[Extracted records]

***

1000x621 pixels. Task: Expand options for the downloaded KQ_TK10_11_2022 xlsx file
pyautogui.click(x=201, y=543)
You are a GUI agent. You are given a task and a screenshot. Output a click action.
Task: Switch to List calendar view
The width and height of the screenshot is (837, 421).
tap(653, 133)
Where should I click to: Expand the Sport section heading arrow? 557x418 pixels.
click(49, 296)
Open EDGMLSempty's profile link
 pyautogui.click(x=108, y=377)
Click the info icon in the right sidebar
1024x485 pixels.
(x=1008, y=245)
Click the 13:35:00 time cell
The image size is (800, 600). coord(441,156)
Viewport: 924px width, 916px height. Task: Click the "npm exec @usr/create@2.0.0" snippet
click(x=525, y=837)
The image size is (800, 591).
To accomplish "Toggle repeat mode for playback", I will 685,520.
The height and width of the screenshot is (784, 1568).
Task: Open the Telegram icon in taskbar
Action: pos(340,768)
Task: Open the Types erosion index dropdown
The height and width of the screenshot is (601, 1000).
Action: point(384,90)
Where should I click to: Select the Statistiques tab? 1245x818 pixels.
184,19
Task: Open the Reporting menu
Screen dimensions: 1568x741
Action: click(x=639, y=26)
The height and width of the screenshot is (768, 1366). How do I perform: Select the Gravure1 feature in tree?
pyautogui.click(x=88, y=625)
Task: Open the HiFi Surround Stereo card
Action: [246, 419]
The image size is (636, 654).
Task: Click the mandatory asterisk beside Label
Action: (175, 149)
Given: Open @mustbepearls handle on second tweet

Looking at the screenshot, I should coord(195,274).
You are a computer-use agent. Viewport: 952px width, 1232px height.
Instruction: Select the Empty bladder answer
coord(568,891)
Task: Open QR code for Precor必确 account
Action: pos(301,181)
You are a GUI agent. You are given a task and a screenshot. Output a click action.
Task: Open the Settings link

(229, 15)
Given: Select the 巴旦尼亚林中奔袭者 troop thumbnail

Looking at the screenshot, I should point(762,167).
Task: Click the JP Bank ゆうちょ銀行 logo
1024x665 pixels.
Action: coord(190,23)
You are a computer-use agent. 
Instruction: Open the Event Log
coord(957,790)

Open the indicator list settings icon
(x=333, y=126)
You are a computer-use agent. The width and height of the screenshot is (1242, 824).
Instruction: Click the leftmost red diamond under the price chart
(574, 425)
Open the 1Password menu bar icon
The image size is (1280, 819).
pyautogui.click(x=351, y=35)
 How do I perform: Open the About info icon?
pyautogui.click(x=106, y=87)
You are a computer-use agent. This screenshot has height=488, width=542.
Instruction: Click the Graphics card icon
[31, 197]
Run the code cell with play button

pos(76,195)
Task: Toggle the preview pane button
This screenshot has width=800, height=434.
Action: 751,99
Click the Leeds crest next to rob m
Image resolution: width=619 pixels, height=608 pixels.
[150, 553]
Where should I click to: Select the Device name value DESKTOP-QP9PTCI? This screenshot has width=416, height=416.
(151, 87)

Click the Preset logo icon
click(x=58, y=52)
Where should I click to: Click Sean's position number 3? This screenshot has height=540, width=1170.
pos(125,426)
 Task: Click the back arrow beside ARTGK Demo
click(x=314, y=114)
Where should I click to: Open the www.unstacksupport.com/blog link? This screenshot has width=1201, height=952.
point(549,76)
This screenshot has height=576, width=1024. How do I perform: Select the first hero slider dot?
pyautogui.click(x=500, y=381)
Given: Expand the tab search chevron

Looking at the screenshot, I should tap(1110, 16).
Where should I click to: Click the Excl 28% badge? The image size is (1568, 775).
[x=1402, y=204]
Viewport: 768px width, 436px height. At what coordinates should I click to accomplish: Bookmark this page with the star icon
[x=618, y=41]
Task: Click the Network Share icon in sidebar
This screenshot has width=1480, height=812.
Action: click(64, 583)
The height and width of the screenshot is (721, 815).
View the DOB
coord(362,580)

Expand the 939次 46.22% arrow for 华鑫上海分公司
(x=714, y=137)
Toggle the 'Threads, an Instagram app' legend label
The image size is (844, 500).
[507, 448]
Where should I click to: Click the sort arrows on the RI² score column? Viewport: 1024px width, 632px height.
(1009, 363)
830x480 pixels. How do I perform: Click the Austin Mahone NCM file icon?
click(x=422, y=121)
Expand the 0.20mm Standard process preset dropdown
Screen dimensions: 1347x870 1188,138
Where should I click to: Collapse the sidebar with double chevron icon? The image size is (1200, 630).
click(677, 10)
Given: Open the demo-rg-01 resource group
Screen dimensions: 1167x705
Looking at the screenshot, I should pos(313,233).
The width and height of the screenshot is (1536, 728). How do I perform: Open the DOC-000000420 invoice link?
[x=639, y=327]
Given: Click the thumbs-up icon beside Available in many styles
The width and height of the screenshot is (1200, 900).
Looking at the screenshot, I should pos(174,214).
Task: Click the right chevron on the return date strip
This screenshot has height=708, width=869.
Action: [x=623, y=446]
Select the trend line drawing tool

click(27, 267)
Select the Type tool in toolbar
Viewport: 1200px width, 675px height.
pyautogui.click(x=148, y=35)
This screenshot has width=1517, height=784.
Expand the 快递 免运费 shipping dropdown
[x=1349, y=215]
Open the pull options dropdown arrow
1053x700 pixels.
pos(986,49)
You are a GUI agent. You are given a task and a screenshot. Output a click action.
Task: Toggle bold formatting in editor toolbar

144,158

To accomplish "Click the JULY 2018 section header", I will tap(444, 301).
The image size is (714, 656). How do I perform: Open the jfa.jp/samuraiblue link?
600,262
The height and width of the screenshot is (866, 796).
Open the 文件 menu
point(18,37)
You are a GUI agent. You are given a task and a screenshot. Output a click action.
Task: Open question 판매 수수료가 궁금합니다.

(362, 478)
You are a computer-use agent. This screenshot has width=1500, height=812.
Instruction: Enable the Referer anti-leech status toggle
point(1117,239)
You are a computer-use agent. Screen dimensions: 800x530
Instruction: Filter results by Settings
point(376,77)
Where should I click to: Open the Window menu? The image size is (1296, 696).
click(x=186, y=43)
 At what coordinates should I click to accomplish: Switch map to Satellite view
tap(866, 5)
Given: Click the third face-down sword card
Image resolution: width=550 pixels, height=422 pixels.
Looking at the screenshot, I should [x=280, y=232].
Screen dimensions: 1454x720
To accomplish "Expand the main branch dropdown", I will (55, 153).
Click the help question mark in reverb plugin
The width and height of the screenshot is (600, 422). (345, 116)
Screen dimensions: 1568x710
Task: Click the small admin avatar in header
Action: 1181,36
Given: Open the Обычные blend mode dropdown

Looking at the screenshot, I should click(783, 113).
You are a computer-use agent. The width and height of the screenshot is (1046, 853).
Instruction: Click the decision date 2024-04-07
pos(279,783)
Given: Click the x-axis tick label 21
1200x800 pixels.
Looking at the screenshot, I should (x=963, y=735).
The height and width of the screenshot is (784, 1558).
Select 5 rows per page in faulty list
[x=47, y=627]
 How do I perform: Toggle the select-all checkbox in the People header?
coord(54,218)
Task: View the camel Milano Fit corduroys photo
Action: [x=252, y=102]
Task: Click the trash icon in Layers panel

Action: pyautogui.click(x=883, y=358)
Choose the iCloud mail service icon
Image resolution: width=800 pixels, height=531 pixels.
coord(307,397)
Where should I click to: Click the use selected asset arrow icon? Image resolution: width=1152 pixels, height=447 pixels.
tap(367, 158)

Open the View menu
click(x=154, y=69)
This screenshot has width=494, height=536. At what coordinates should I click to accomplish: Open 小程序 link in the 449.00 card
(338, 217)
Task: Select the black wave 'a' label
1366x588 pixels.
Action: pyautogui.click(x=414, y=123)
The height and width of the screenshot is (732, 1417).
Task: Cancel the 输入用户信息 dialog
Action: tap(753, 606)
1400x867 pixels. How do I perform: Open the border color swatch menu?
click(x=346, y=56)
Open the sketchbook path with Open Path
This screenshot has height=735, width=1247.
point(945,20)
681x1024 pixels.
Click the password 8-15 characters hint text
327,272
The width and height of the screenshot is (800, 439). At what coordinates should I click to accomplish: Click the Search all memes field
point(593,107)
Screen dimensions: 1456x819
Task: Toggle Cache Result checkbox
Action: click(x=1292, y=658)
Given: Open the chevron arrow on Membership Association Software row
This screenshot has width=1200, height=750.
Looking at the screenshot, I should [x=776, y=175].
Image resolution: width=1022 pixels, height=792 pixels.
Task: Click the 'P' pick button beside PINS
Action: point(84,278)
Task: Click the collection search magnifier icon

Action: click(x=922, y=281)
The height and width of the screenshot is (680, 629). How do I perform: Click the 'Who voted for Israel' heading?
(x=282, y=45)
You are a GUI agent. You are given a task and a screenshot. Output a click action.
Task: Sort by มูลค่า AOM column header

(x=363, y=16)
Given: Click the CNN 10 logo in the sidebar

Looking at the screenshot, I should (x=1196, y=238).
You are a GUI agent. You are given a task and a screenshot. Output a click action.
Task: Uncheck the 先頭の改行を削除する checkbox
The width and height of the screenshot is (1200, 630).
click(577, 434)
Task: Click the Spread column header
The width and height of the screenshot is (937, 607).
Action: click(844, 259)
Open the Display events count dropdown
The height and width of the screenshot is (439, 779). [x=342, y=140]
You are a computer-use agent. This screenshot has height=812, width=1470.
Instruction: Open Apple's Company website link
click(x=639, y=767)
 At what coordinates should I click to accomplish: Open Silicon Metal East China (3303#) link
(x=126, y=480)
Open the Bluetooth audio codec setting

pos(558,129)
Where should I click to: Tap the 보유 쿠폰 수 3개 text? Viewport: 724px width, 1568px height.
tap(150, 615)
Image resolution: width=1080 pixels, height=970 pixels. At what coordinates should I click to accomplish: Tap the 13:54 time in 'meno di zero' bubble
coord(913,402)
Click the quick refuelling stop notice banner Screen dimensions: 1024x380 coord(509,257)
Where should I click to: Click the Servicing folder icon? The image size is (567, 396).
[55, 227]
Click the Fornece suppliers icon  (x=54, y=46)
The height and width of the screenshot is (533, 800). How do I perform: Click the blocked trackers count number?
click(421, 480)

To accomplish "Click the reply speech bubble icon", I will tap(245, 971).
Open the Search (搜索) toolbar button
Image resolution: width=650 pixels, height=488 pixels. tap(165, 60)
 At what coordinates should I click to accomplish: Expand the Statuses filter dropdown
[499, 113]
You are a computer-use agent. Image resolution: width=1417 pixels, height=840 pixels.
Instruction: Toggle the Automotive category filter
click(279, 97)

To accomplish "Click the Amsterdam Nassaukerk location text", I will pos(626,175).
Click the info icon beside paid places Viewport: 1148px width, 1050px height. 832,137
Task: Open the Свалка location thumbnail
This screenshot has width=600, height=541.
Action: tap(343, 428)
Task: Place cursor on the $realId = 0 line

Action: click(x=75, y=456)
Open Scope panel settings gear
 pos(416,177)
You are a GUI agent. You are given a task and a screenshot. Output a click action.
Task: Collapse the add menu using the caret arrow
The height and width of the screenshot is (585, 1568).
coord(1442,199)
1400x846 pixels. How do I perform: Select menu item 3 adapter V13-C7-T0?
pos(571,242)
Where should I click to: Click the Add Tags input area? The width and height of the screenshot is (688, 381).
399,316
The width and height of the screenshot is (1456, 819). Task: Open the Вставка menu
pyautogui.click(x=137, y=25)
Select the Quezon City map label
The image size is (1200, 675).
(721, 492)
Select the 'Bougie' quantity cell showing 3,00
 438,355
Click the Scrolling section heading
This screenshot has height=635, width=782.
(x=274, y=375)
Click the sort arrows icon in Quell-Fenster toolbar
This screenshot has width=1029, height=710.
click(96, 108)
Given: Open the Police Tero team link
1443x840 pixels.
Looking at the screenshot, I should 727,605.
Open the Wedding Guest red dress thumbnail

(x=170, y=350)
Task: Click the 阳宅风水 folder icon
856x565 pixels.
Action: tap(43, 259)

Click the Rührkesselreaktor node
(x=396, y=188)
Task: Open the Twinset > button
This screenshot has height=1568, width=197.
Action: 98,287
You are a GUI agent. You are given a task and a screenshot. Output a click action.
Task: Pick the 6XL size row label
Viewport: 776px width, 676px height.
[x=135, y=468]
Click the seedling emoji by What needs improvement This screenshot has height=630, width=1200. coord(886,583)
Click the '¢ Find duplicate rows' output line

***

In the entries above, find each line that has the word "computer". Copy it.

You are a computer-use agent. Viewport: 952px width, 1232px height.
You are a computer-use agent. 
You are a computer-use agent. The width and height of the screenshot is (1242, 824).
You are a computer-use agent. This screenshot has height=488, width=542.
You are a computer-use agent. This screenshot has width=1500, height=812.
You are a computer-use agent. Screen dimensions: 800x530
You are a computer-use agent. The width and height of the screenshot is (1046, 853).
You are a computer-use agent. This screenshot has height=812, width=1470.
You are a computer-use agent. Image resolution: width=1417 pixels, height=840 pixels.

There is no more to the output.